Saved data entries
· · · ·
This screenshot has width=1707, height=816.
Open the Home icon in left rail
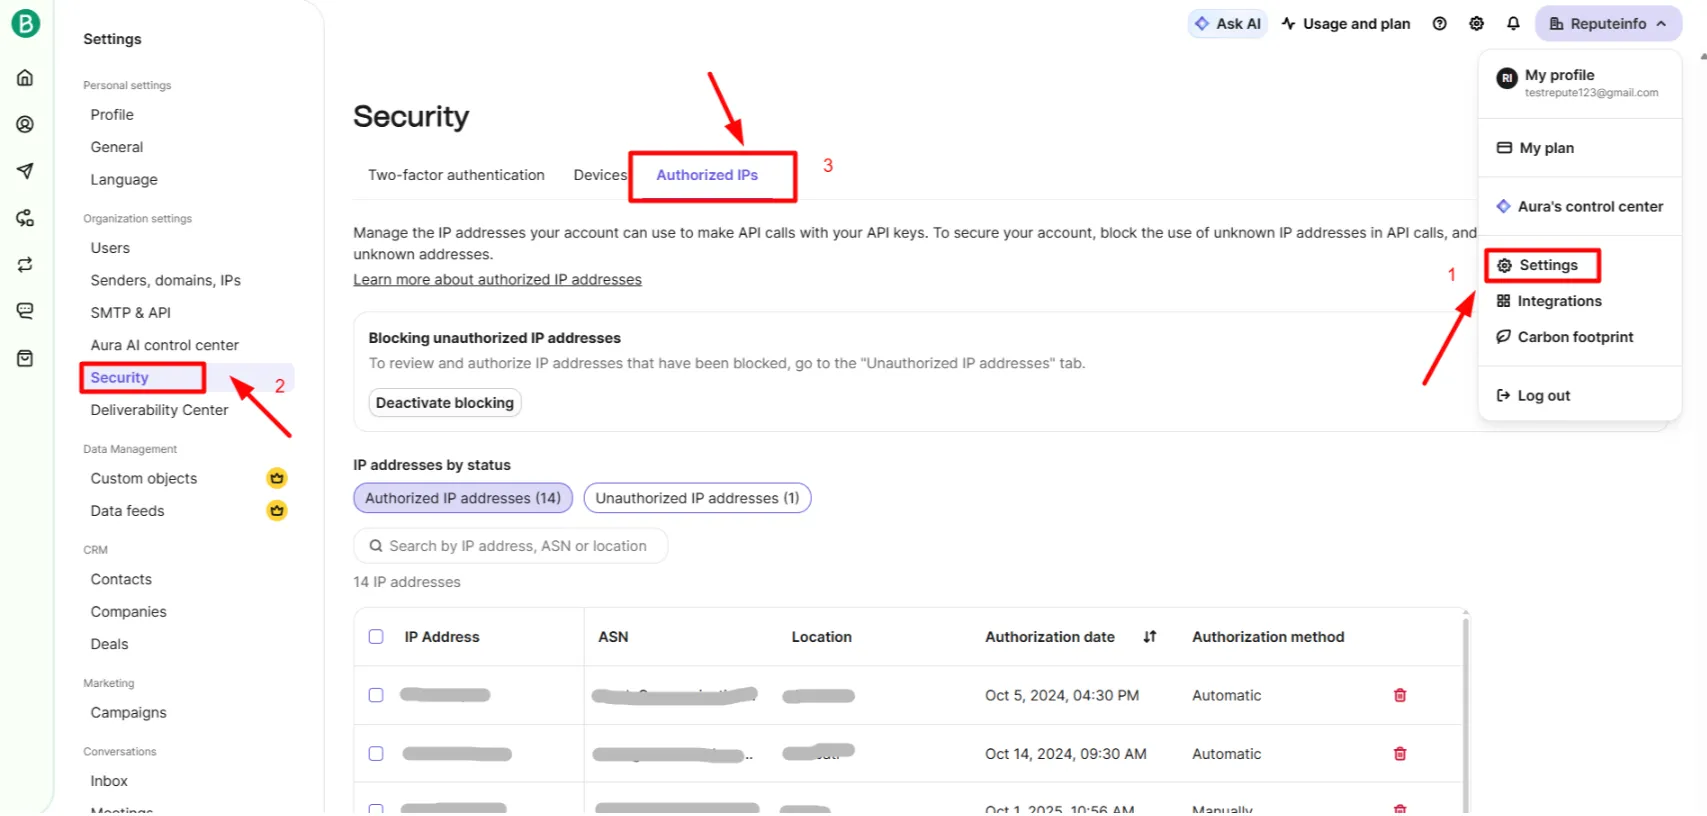tap(25, 78)
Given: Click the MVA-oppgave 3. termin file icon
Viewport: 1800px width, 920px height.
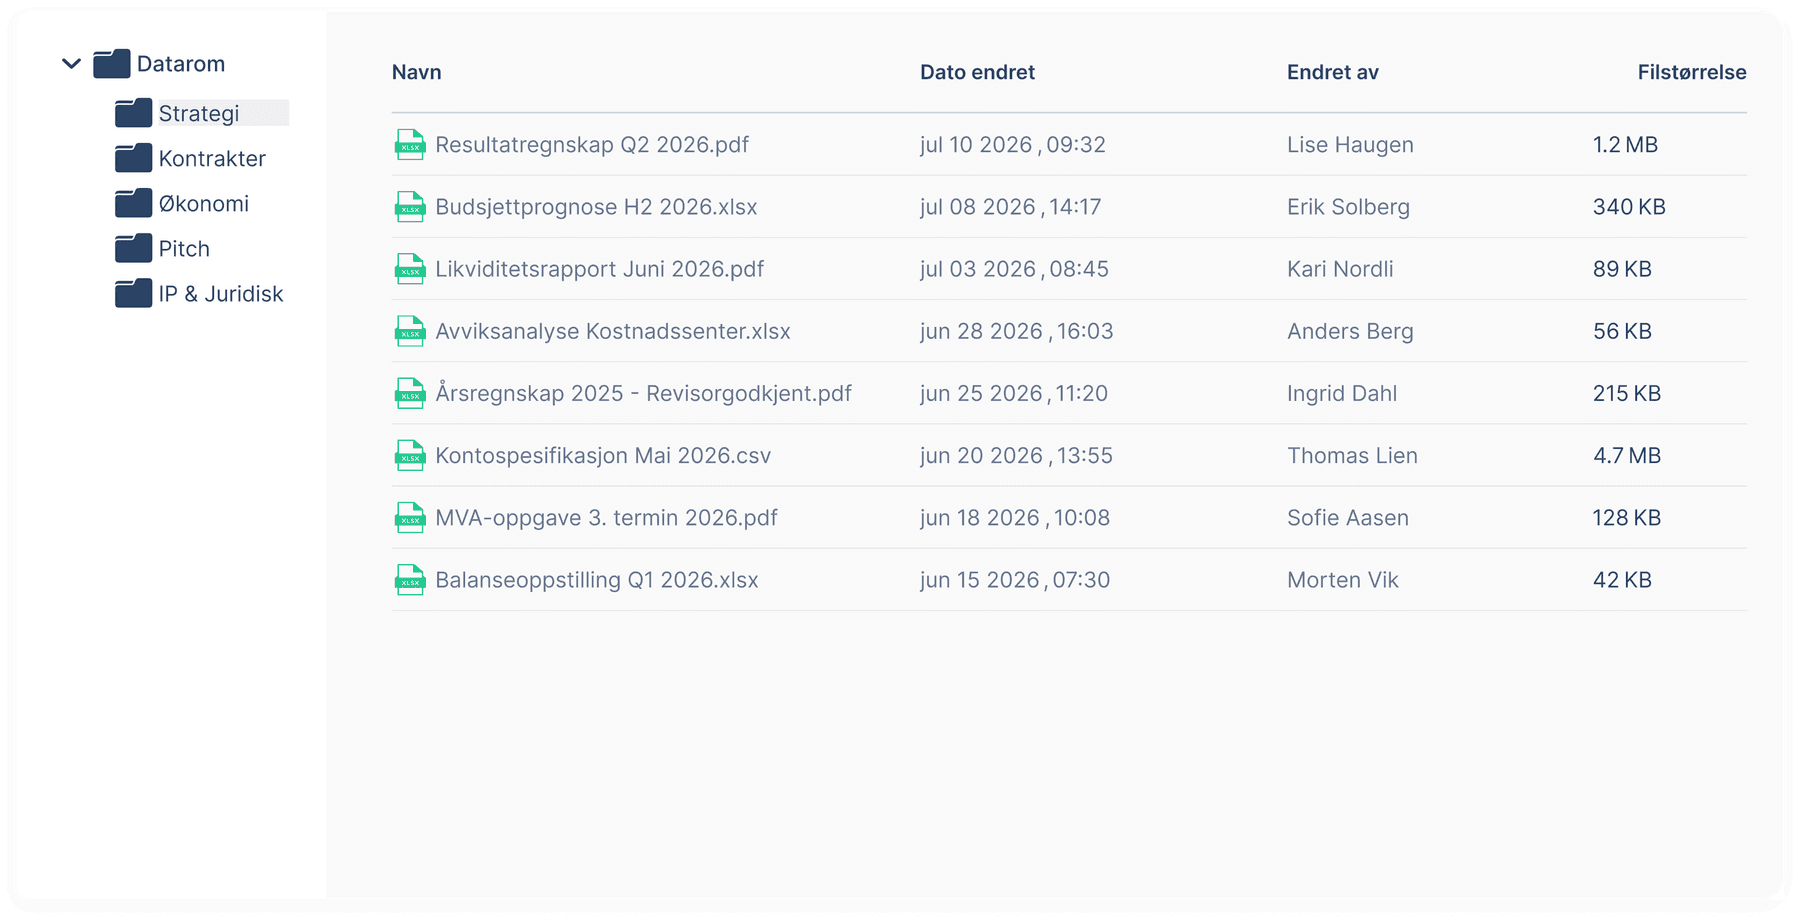Looking at the screenshot, I should pyautogui.click(x=410, y=517).
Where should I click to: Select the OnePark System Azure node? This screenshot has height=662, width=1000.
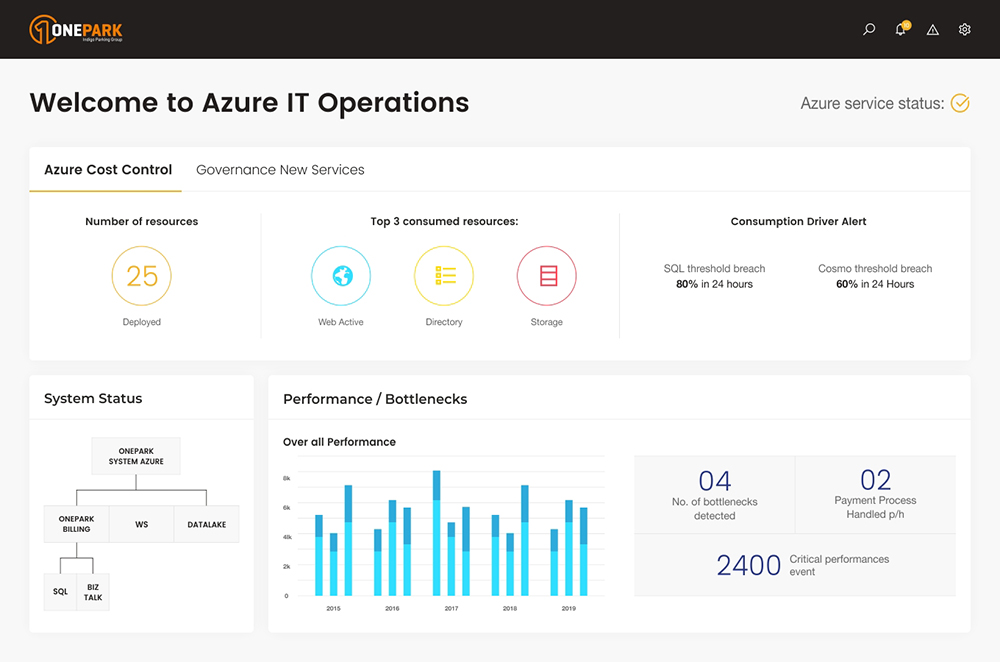(136, 456)
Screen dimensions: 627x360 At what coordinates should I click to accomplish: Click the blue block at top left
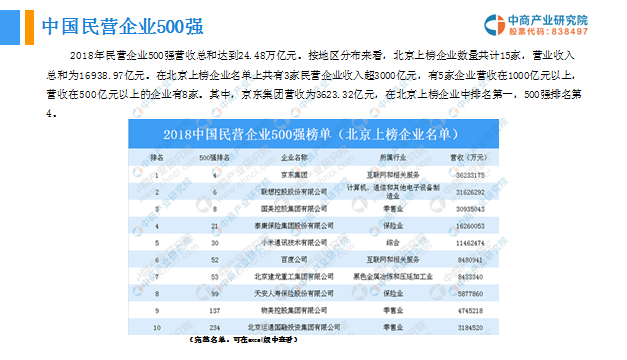(10, 27)
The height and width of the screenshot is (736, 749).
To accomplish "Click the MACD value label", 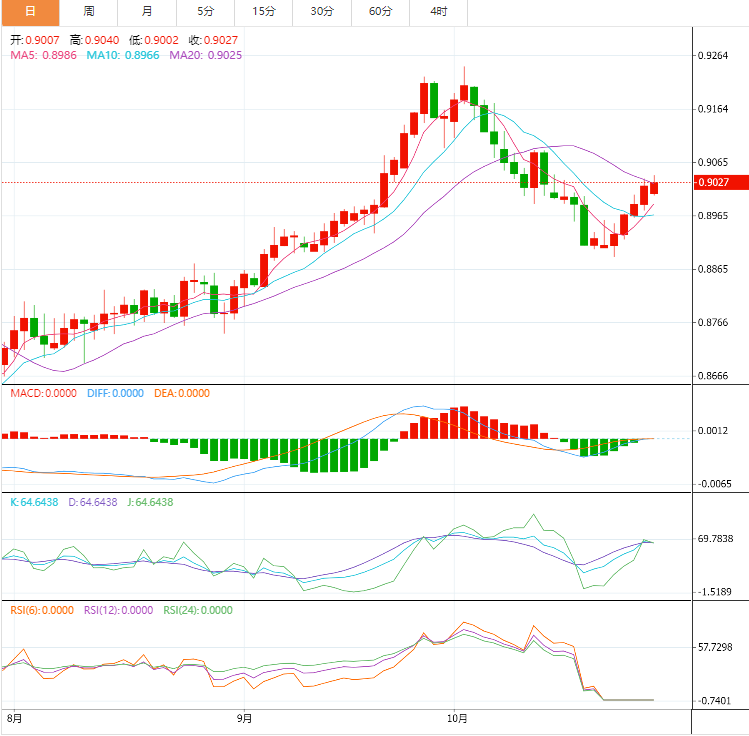I will pos(43,393).
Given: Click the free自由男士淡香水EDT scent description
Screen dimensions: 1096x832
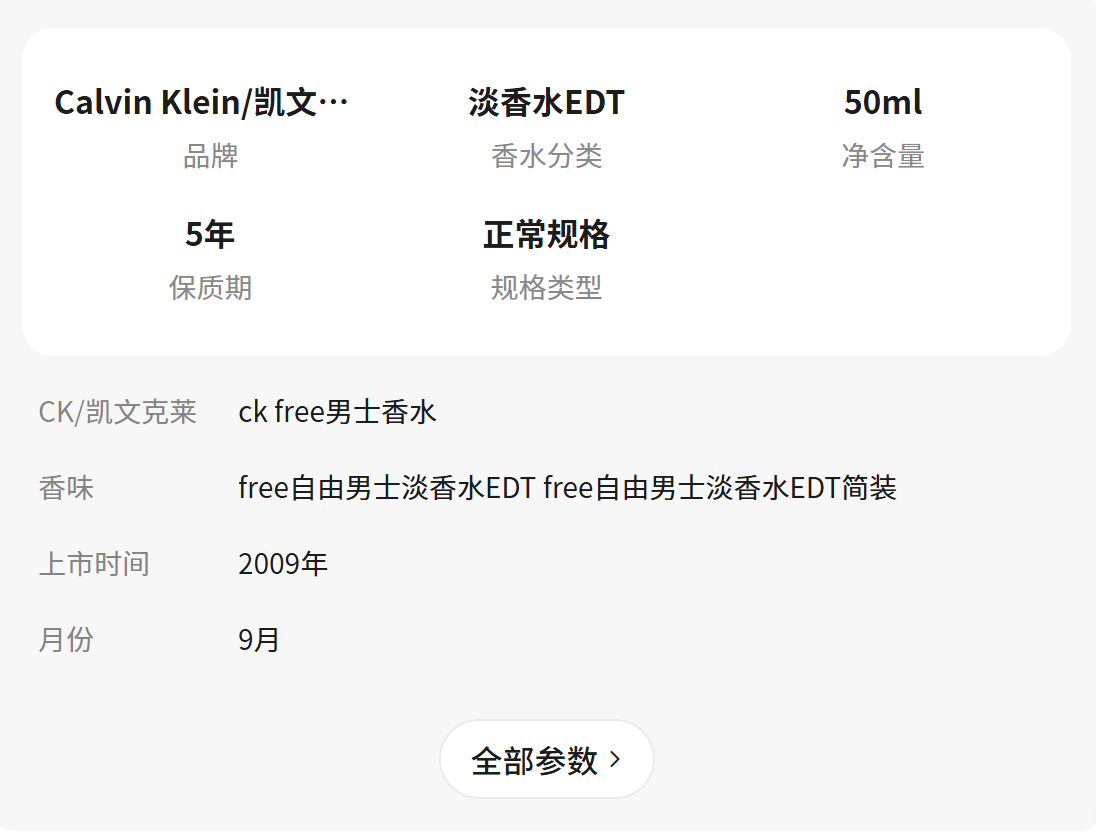Looking at the screenshot, I should pos(567,488).
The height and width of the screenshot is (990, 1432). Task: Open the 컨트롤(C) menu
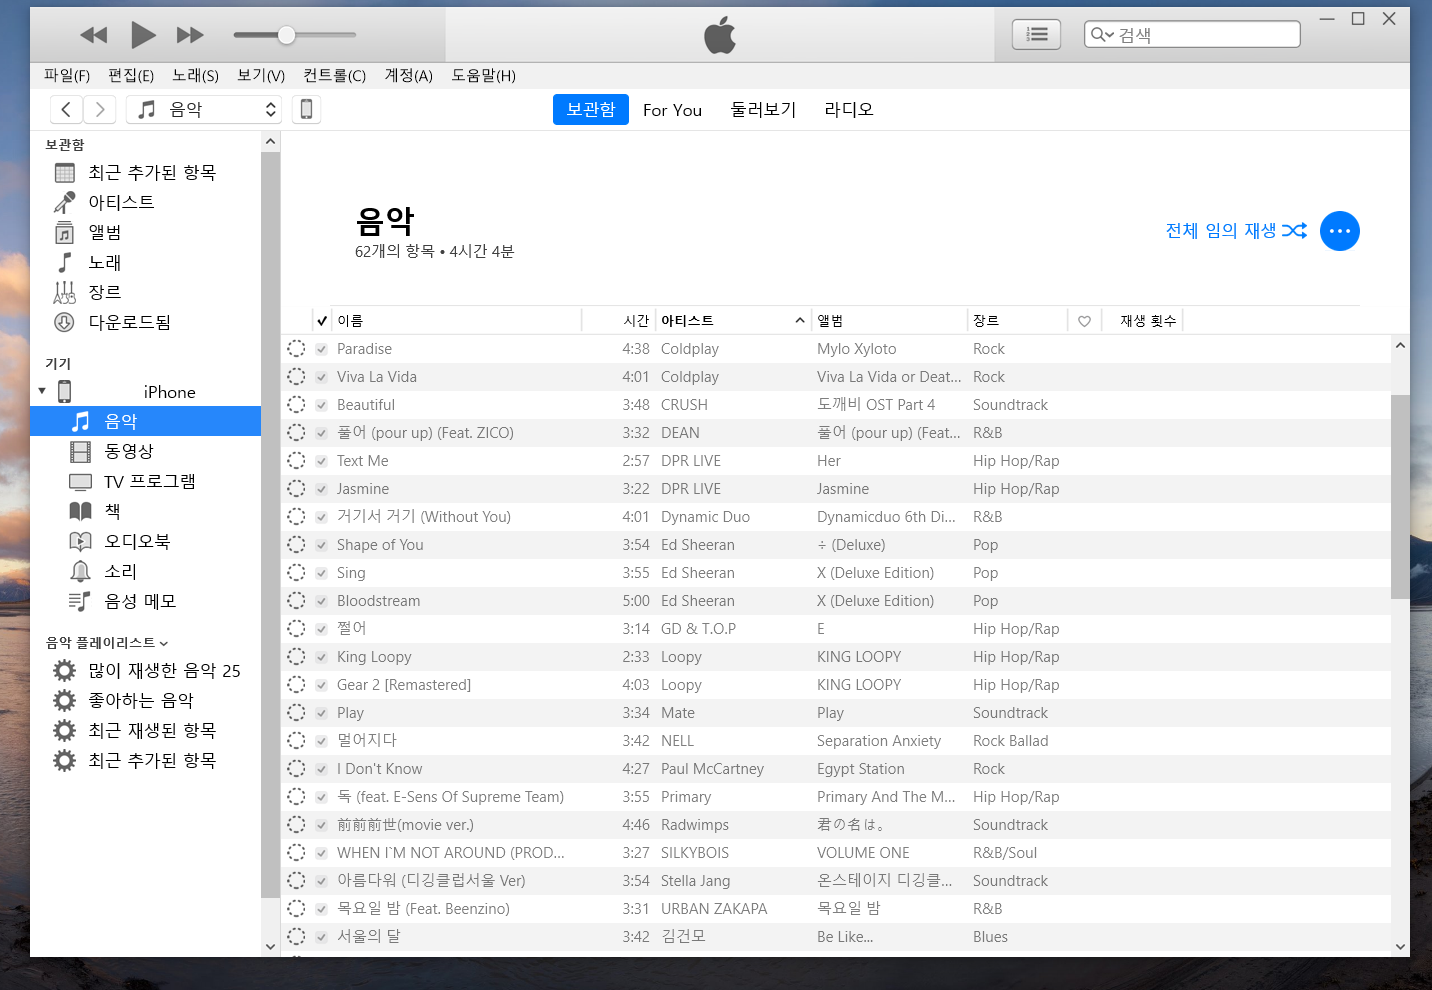coord(334,76)
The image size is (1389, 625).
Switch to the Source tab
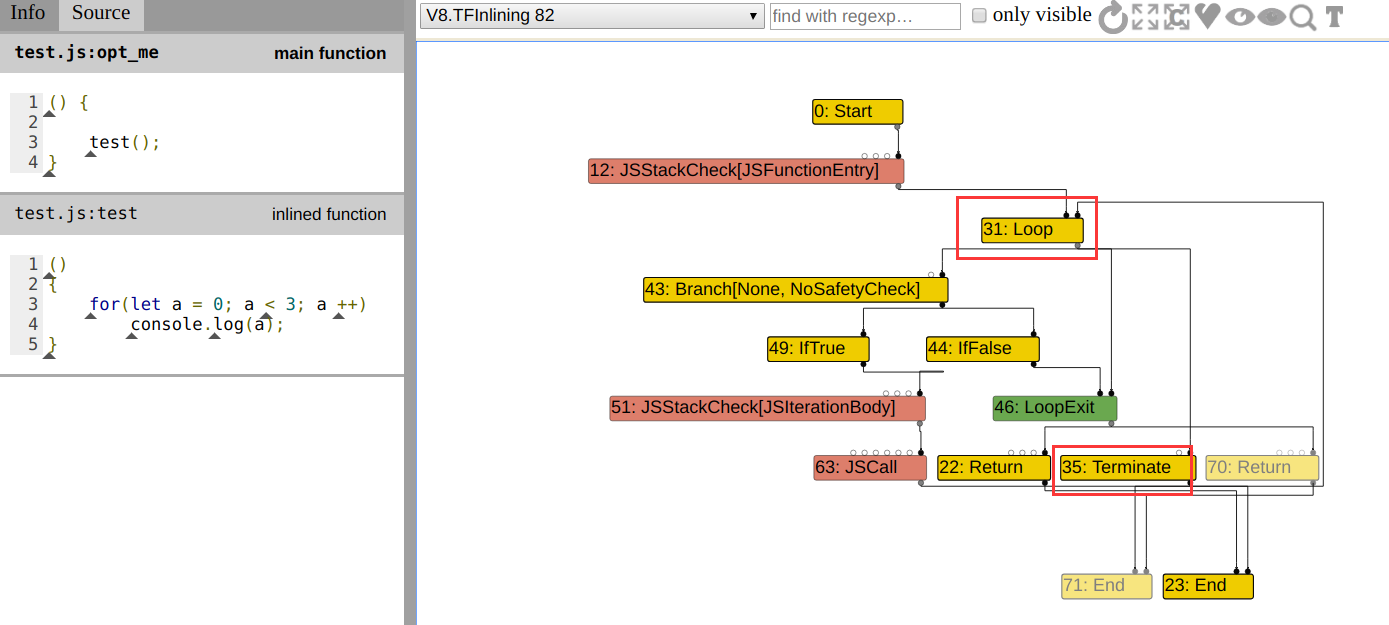click(101, 13)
· · · ·
▶ _EXERCISE DESCRIPTION_
Nothing but a number is expected here: the number of lines in the entries that include the word "Given".

▶ _RESULT OF THIS EXERCISE_
2